The service began with a few hymns sang to the tune of a piano. These hymns were not about a god though. They were about peace, loving, and sharing. I gladly sang each one knowing that I wasn't ascribing to a deity. The songs shortly transitioned into a welcoming to all the new comers and new children that were brought in. As it turns out today there was a special event where the children were being blessed by the preistess.

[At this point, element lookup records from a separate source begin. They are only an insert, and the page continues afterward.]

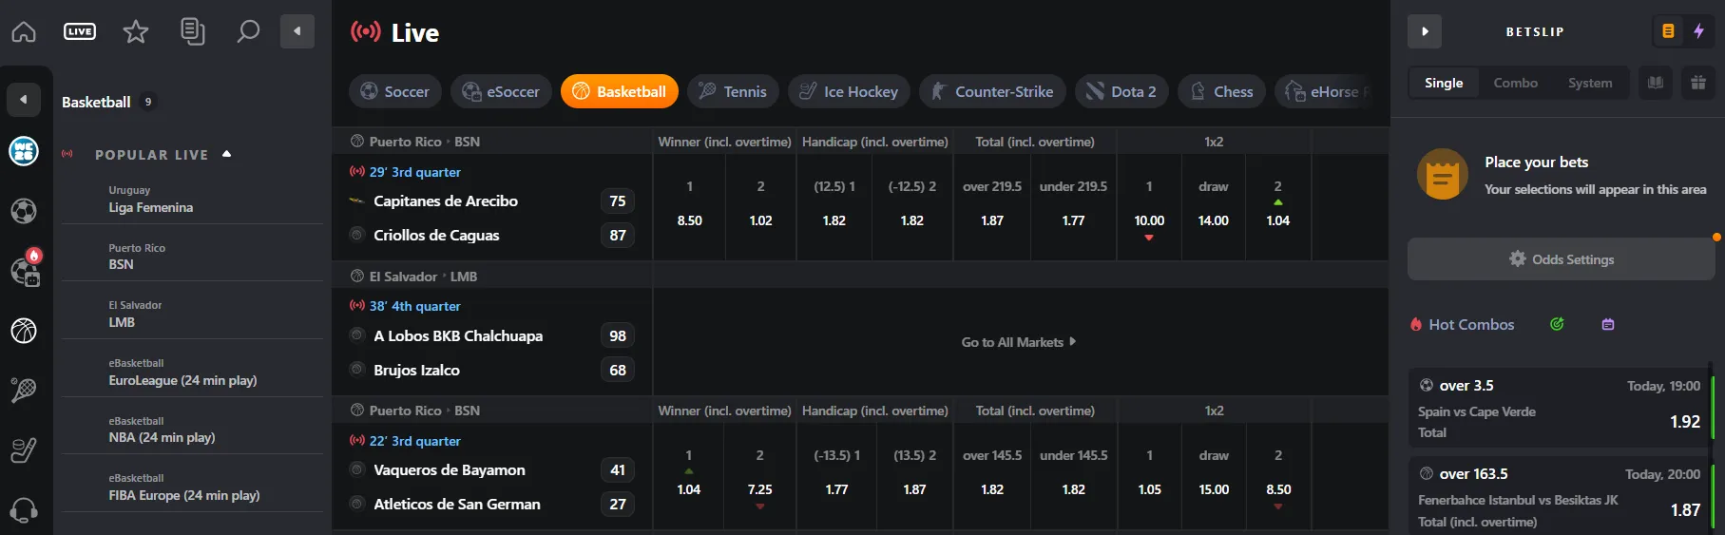The image size is (1725, 535).
Task: Open the home icon in top bar
Action: (x=24, y=31)
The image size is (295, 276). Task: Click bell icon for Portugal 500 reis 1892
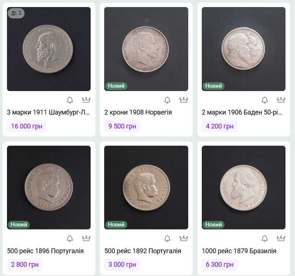pos(167,239)
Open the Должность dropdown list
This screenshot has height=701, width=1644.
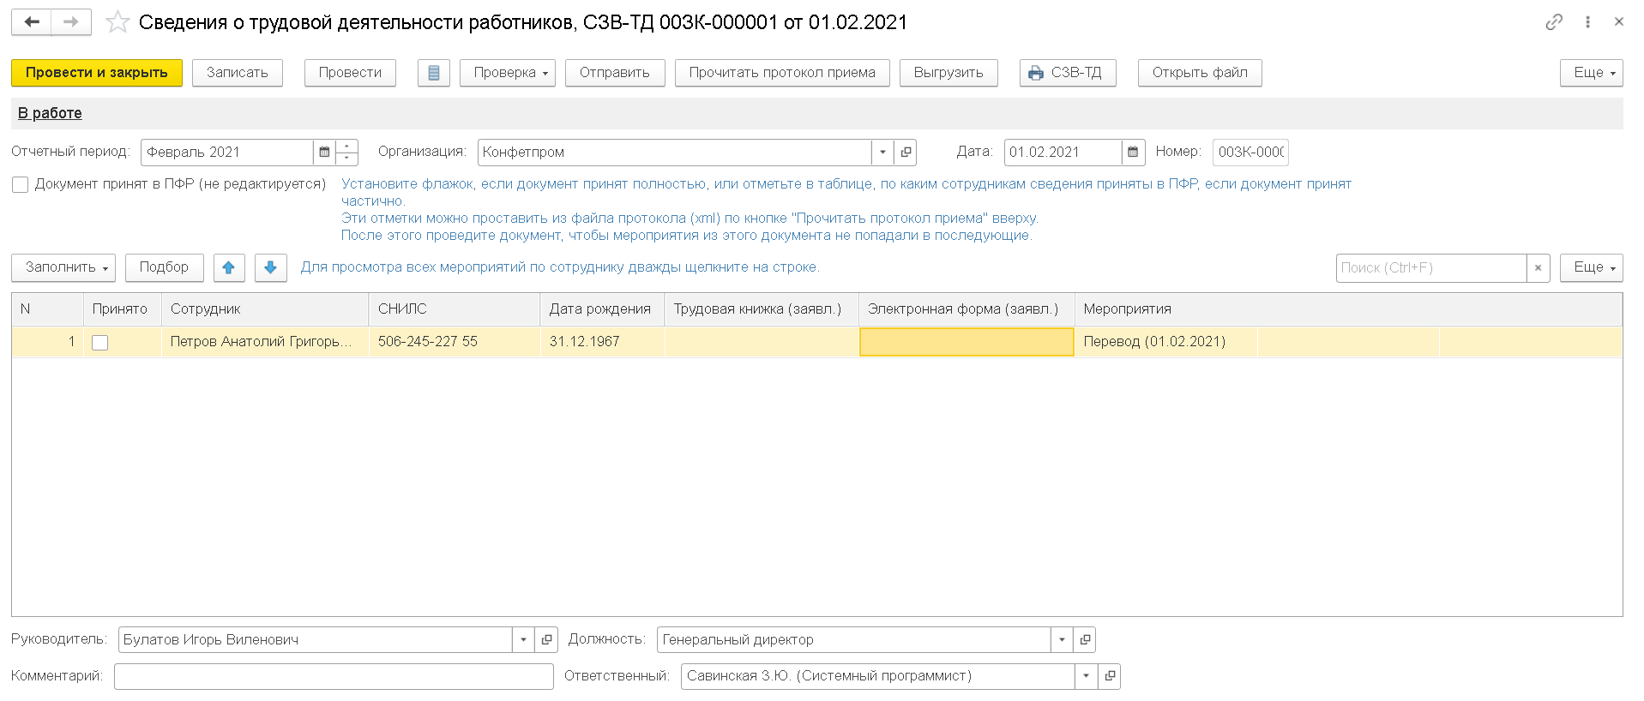[x=1062, y=639]
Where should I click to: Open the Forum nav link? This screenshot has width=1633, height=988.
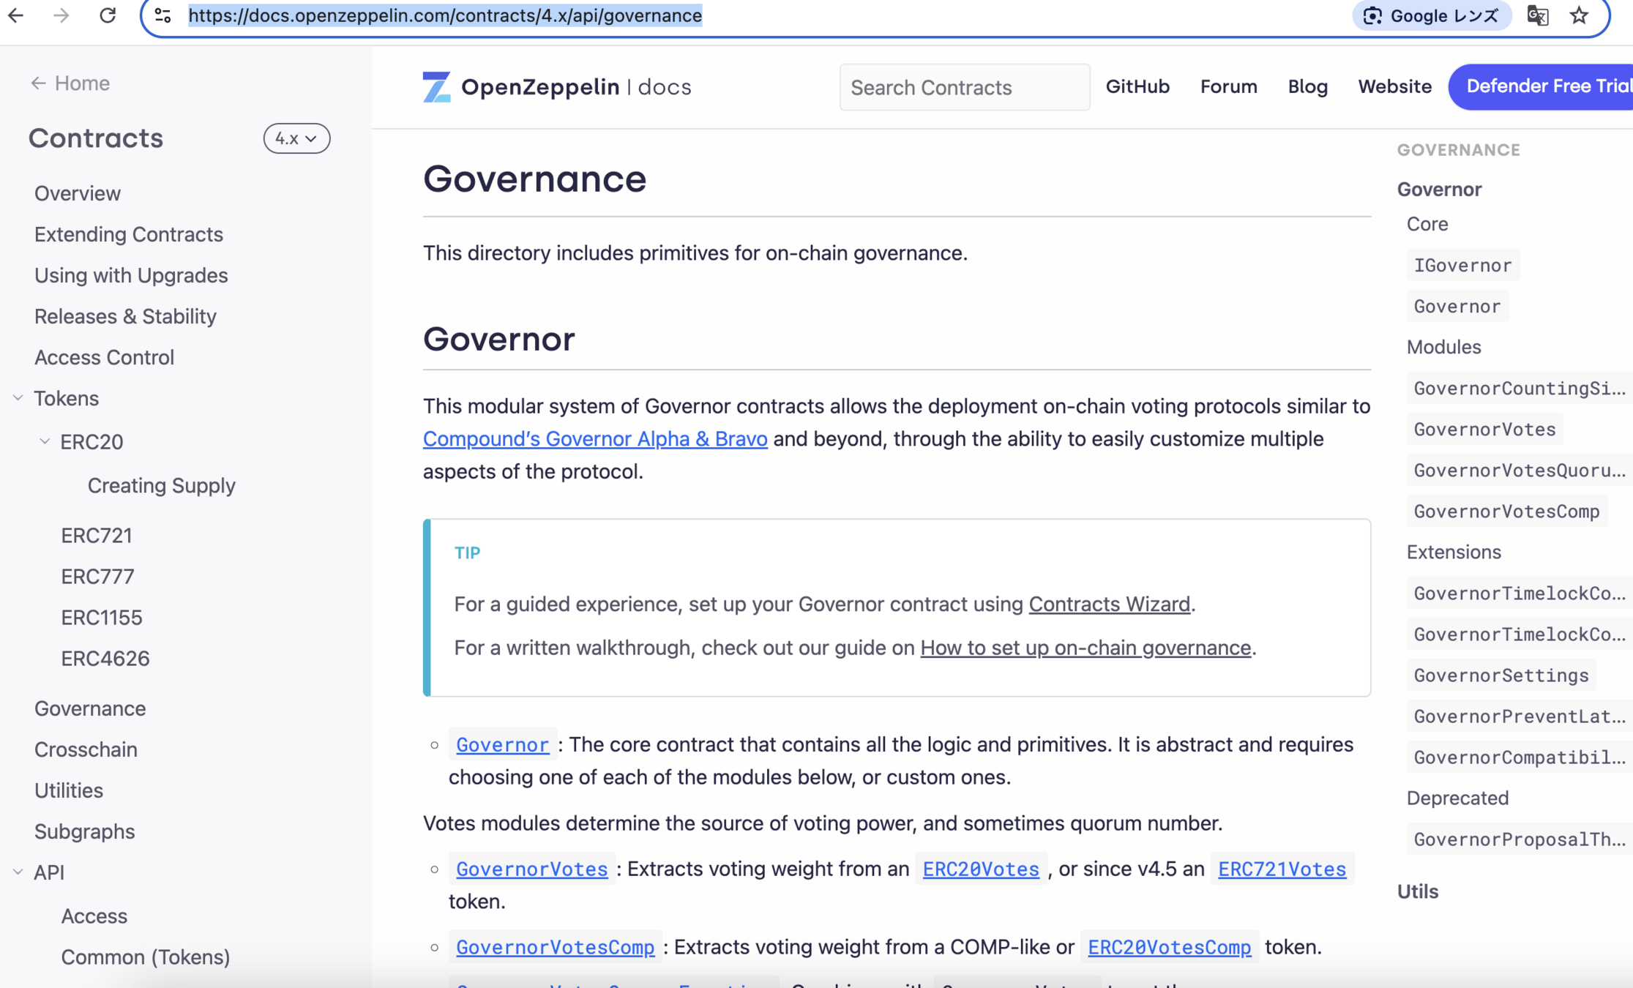(1228, 86)
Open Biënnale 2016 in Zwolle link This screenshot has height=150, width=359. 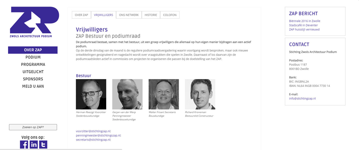(x=305, y=21)
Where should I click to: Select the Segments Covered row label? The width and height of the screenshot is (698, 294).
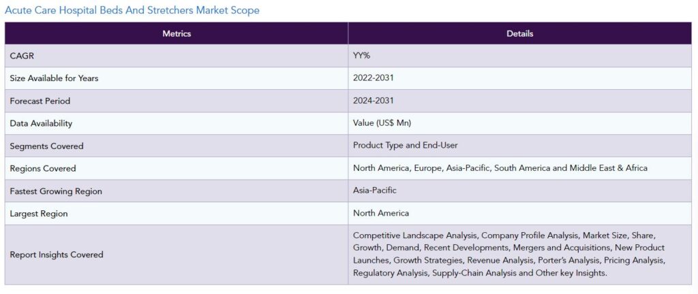(46, 146)
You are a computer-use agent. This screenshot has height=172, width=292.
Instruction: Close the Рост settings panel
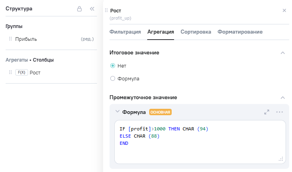click(x=284, y=10)
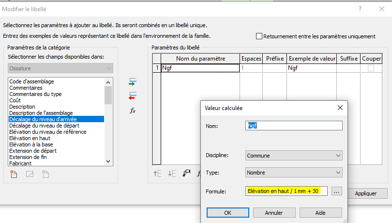Toggle the Couper checkbox for Ngf row
This screenshot has width=392, height=223.
point(371,68)

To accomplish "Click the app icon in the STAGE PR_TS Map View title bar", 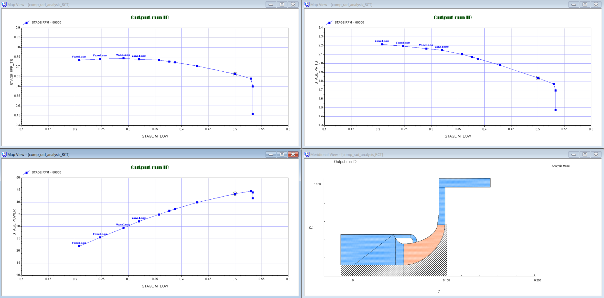I will coord(307,4).
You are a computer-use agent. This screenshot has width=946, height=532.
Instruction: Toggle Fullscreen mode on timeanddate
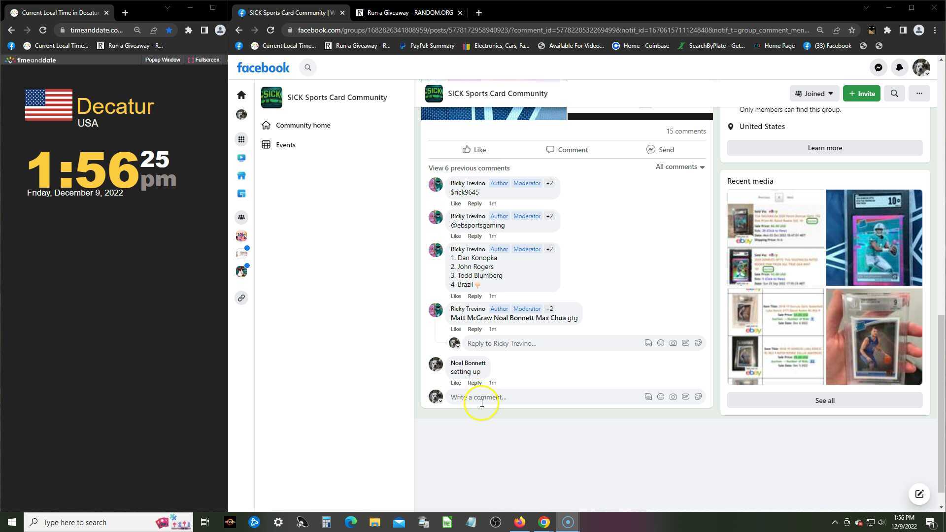pos(203,60)
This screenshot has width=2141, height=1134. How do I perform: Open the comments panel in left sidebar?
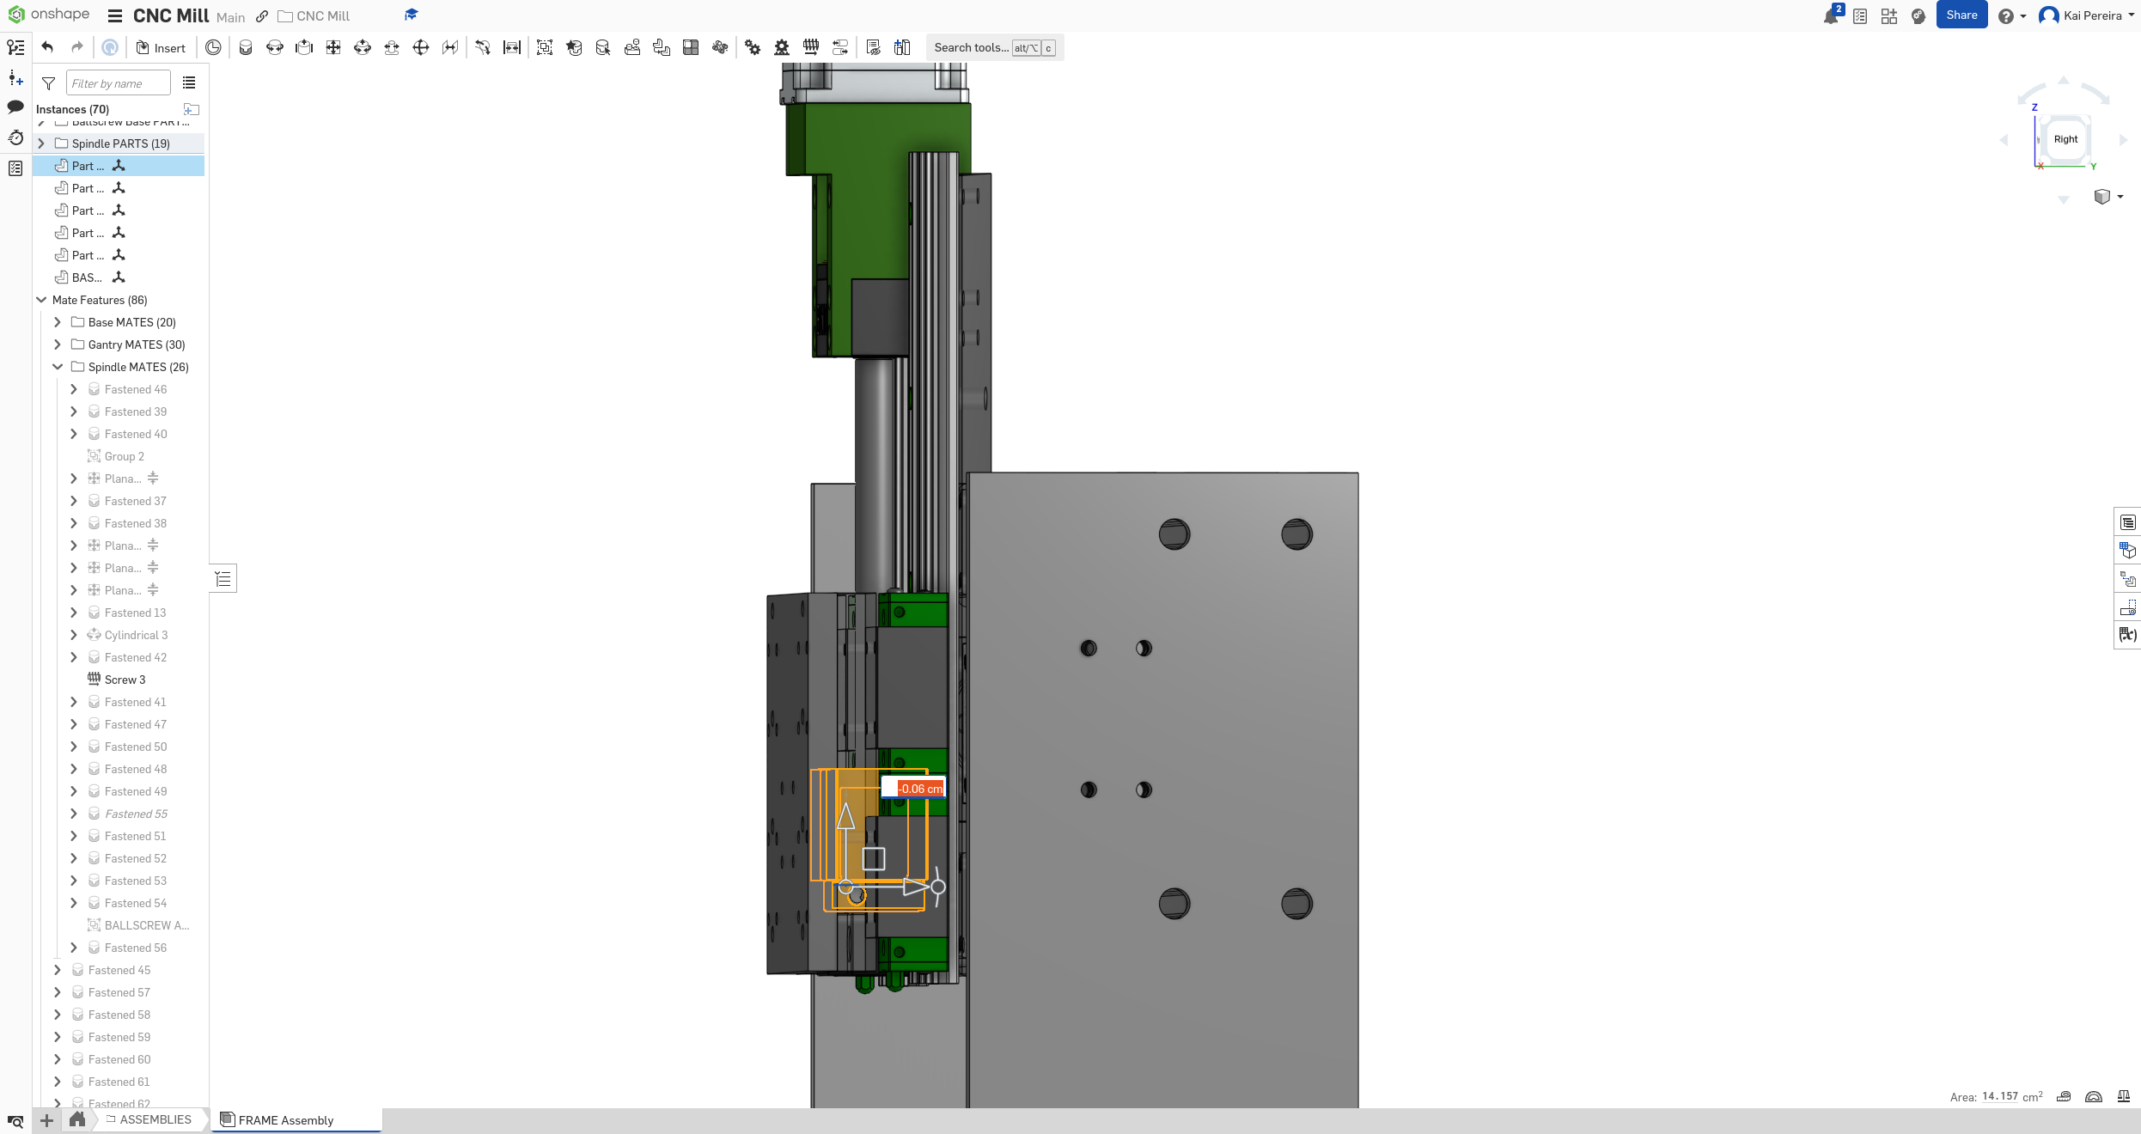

Each child came up to the pulpit with their parents and said their name; then was given a yellow rose and blessed with a thumb of water on the face with a short secular verse. The verse basically said "this child will be a peaceful force for our earth". After all the children and parents came up it was now time to do the bridge. This was something unique. Between the two rows of pews people would each across to the other side and grasp the other's hands to form an arch/bridge. This continued from one end of the pews to the others. For those not standing at the end they were encouraged to place their hands on the shoulders of those beside them as to all join in on the bridge. Upon construction the children and parents ducked through the bridge and out the other side. When the last child went to the end we sang a few more hymns followed by a few charities asking for donations for their organizations. Next, the sermon was given by the preistess.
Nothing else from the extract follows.